= Tasks =
1. In the behavior article, what five buckets does most kid behavior fall into?
2. Please reproduce a passage of the behavior article word for word. Start at the words "Ask three quiet" and end after "the real pattern.".

= Text segment =
--- START ---

4 min read

Every behavior is saying something

The 'function of behavior' — and why it changes everything about how you respond.

Behavior is communication, not character

Behavior analysts have a rule of thumb: every behavior a kid does — the good, the annoying, the wall-shaking — is trying to get a need met. The behavior is the strategy; the need is the function. When you stop asking 'why are they doing this to me?' and start asking 'what are they trying to get or avoid?', the whole game changes. You go from opponent to translator.

There are really only a handful of functions

Most kid behavior falls into five buckets: escape (this is too hard), connection (I need you close), autonomy (I need to feel in charge), tangible (I wanted a thing and didn't get it), and sensory (my body is overloaded). Same behavior — say, a meltdown at homework — can come from any of them. The behavior tells you nothing until you know the function.

Why matching the function matters

If you give a sensory-overloaded kid a lecture, you're pouring gas on the fire. If you send a connection-seeking kid to their room, you just deepened the wound they were trying to heal. Interventions only work when they match the function. Otherwise you're prescribing antibiotics for a broken bone.

How to spot the function in real time

Ask three quiet questions in the moment: What happened right before? What is the behavior trying to make happen — or make stop? What actually helps them settle? The 'what settles them' answer is usually the loudest clue. If proximity helps, it was connection. If a smaller task helps, it was escape. If the room going dark helps, it was sensory.

Try tonight
  • Pick one repeat behavior and write down what happened 5 minutes before it.
  • Note what your kid was trying to get or avoid — no judgment, just data.
  • Try the intervention that matches that function, not your default one.
  • Log it. Two weeks of notes will show you the real pattern.

--- END ---

= Information shown =
--- START ---

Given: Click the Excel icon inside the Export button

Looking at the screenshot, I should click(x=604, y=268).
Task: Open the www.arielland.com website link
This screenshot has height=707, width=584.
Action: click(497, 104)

--- END ---
--- START ---

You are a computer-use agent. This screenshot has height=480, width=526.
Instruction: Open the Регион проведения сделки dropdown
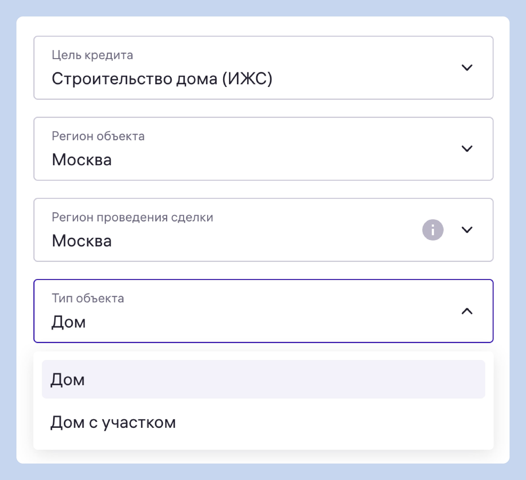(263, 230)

--- END ---

= Solutions to the tasks =
1. Escape, connection, autonomy, tangible, and sensory.

2.
Ask three quiet questions in the moment: What happened right before? What is the behavior trying to make happen — or make stop? What actually helps them settle? The 'what settles them' answer is usually the loudest clue. If proximity helps, it was connection. If a smaller task helps, it was escape. If the room going dark helps, it was sensory.

Try tonight
  • Pick one repeat behavior and write down what happened 5 minutes before it.
  • Note what your kid was trying to get or avoid — no judgment, just data.
  • Try the intervention that matches that function, not your default one.
  • Log it. Two weeks of notes will show you the real pattern.